Mentre uscivo con la mia nuova amica da scuola un gruppo di ragazzi che stava seduto sulle scalinate iniziò a fischiarci. Mi scappò un'occhiata severa verso di loro, in centro c'era il ragazzo che avevo visto in presidenza il giorno prima, quello nei guai, e quelli accanto a lui dovevano essere i suoi amici.

-Non li guardare. Sei una ragazza, non un cane. Non si fischia alle ragazze.-

Ammirai Ellen per la frase che mi aveva appena detto.

Proseguimmo per la nostra strada parlando del programma scolastico che avevano già affrontato in classe.

Erano ormai le quattro del pomeriggio quando entrai in casa, mi distesi sul divano, accesi la televisione ed esplorai i canali americani che erano per me completamente nuovi. Mi addormentai avvolta nella coperta, aspettando che papà tornasse da lavoro.
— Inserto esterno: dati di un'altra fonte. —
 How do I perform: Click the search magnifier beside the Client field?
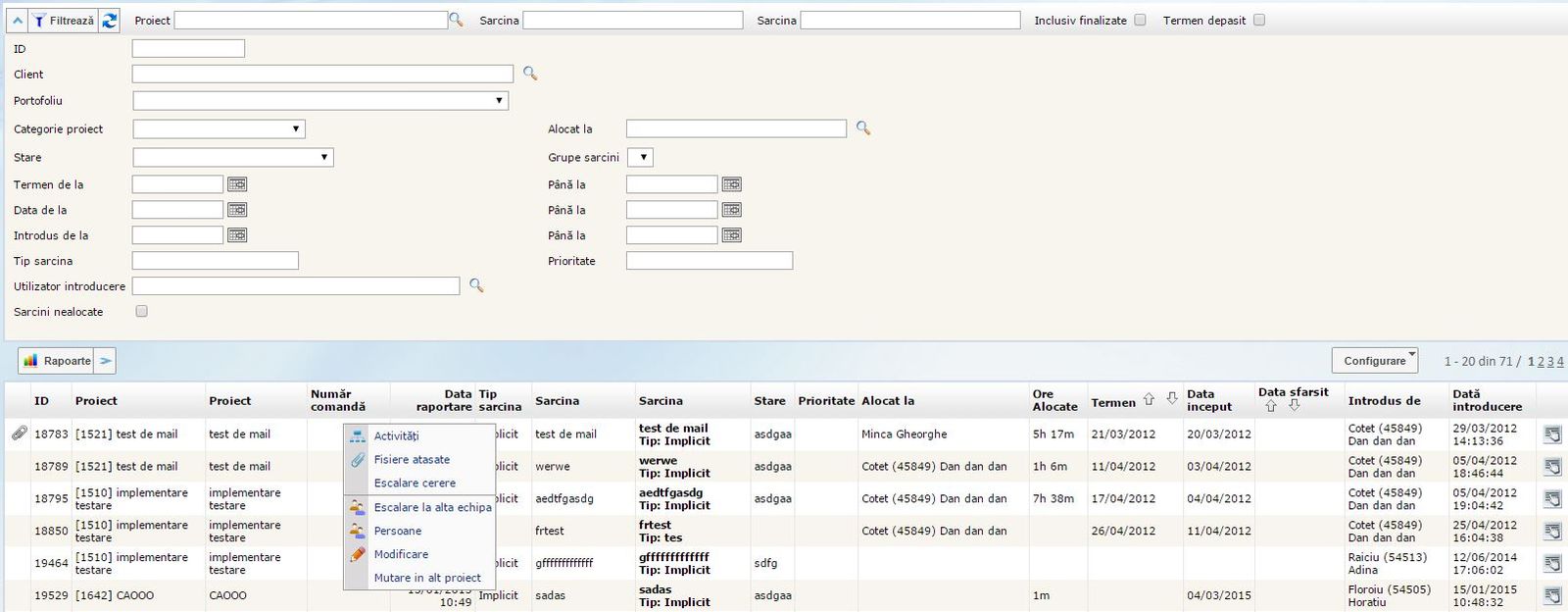[x=530, y=74]
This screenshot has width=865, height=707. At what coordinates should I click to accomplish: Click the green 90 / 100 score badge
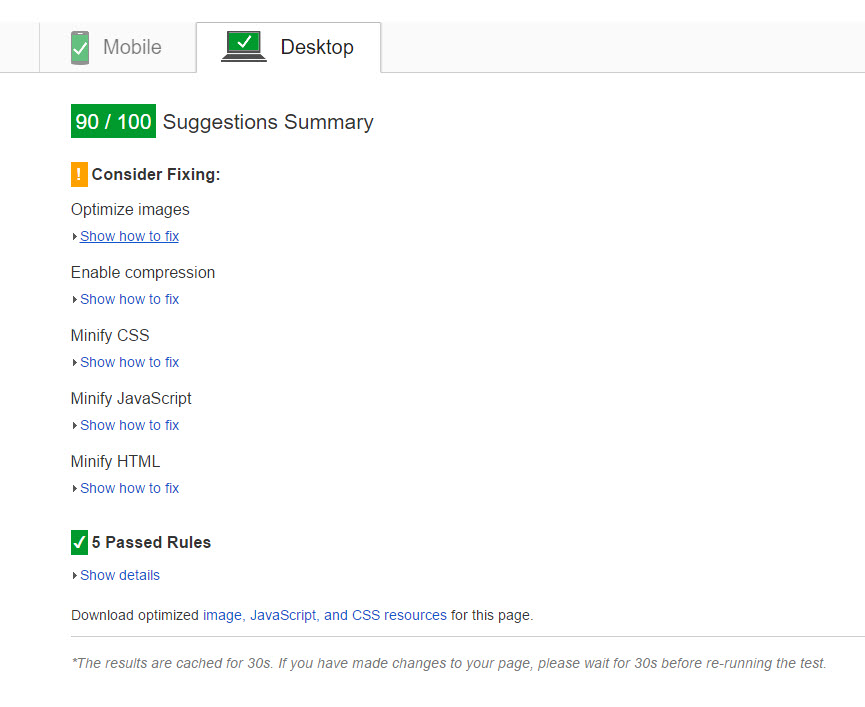coord(113,122)
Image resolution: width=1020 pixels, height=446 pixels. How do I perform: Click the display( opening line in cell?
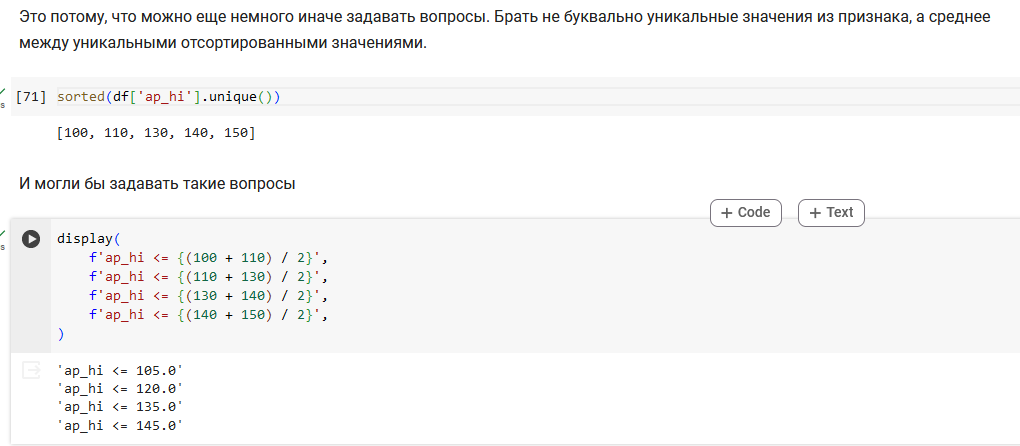85,239
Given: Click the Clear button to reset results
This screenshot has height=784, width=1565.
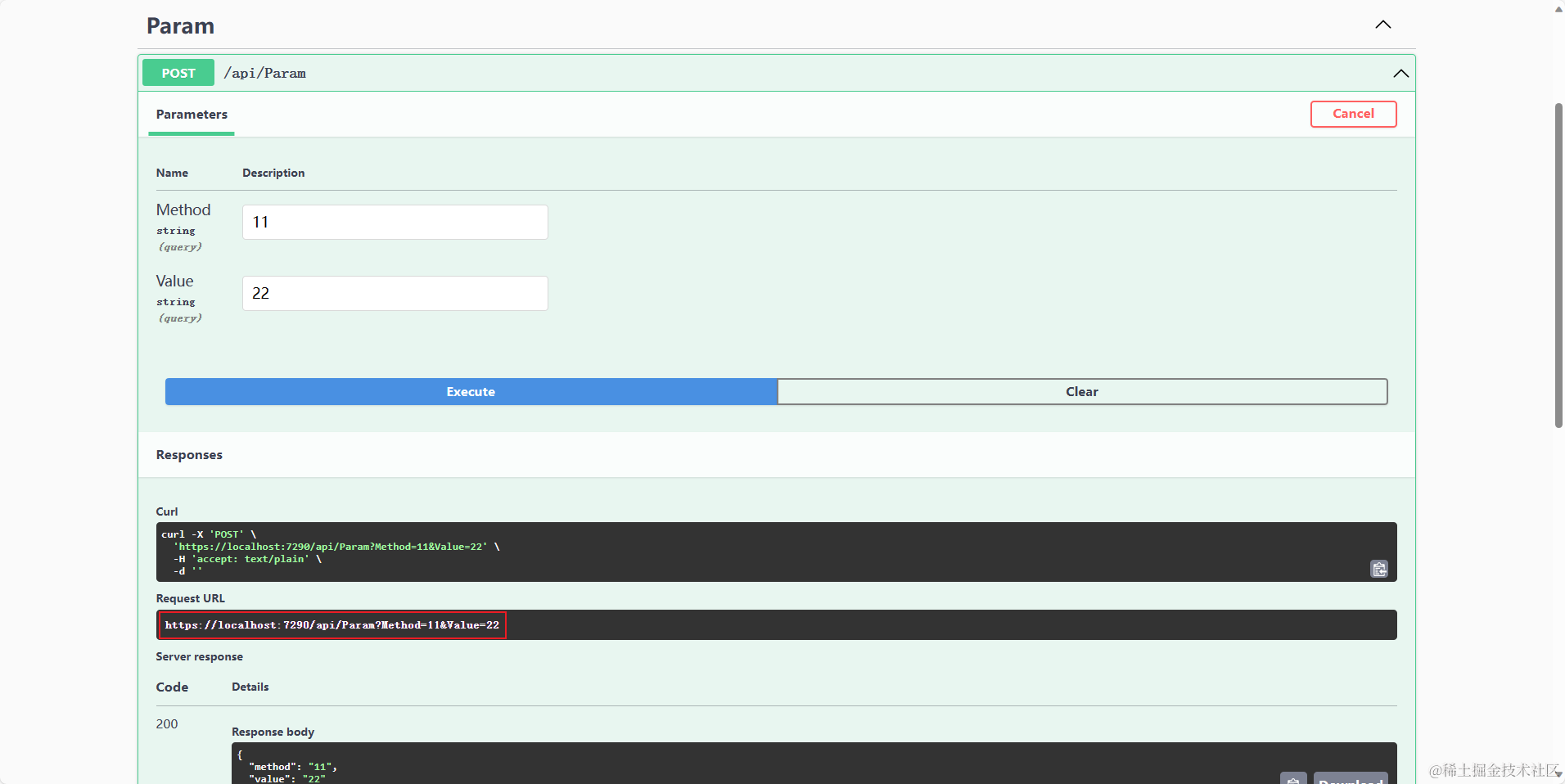Looking at the screenshot, I should pos(1081,391).
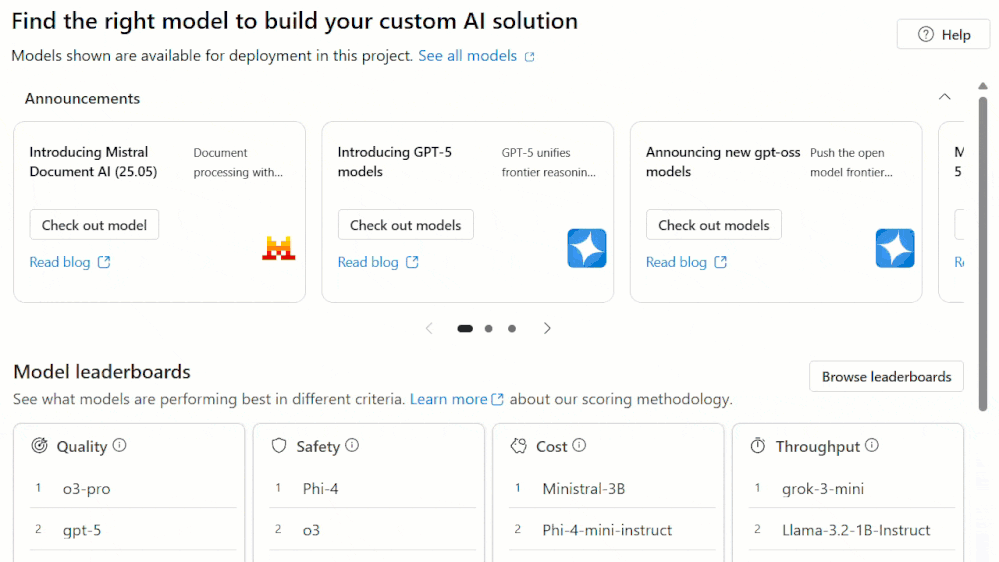Go to previous announcements carousel page
999x562 pixels.
(429, 328)
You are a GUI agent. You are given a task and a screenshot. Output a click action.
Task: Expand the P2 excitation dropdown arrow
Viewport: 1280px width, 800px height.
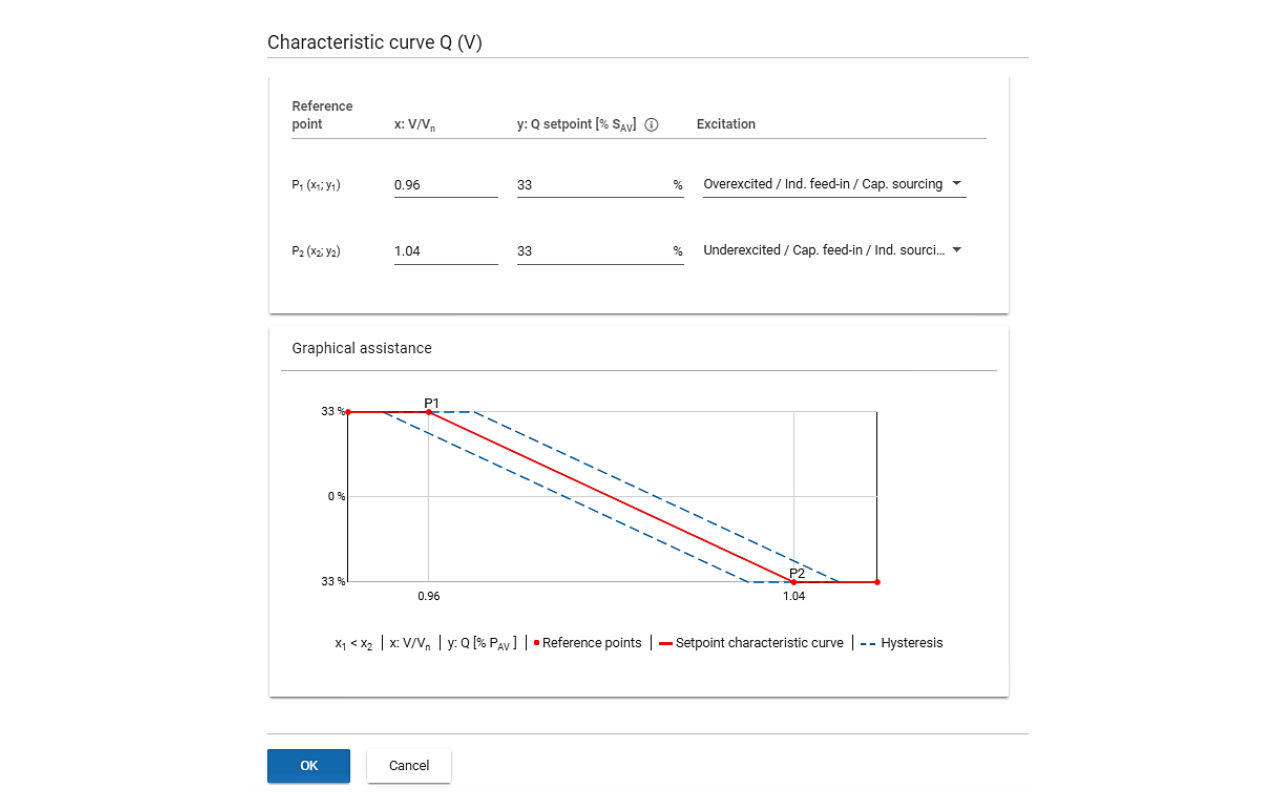pos(956,250)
-Amore... amore?- Una voce mi fece aprire gli occhi.

-La cena è pronta, tesoro.- Mio padre stava seduto accanto a me sul divano.

-Com'è andato il primo giorno? Hai conosciuto qualcuno?- Ero pronta all'interrogatorio.

-Tutto bene. Ho conosciuto una ragazza, probabilmente ci incontreremo domani dopo scuola per conoscerci. Si chiama Ellen, è una compagna di classe.-

Vidi il volto di mio padre illuminarsi.

-Sono veramente felice Laura!- Lo potevo notare.

Mi raccontò di lavoro, mi disse che il suo ufficio era su un palazzo moderno, che mi ci avrebbe portata prima o poi, che il suo capo era un uomo gentile e che sarebbero diventati di sicuro amici perché tifavano la stessa squadra di football e avevano molto in comune.

Ero entusiasta per papà. Mi piaceva vederlo felice e sentivo che quel trasferimento stava facendo bene ad entrambi.

Quella notte dormii serenamente.

Sentivo avverarsi in estremo anticipo le parole di papà: "staremo bene".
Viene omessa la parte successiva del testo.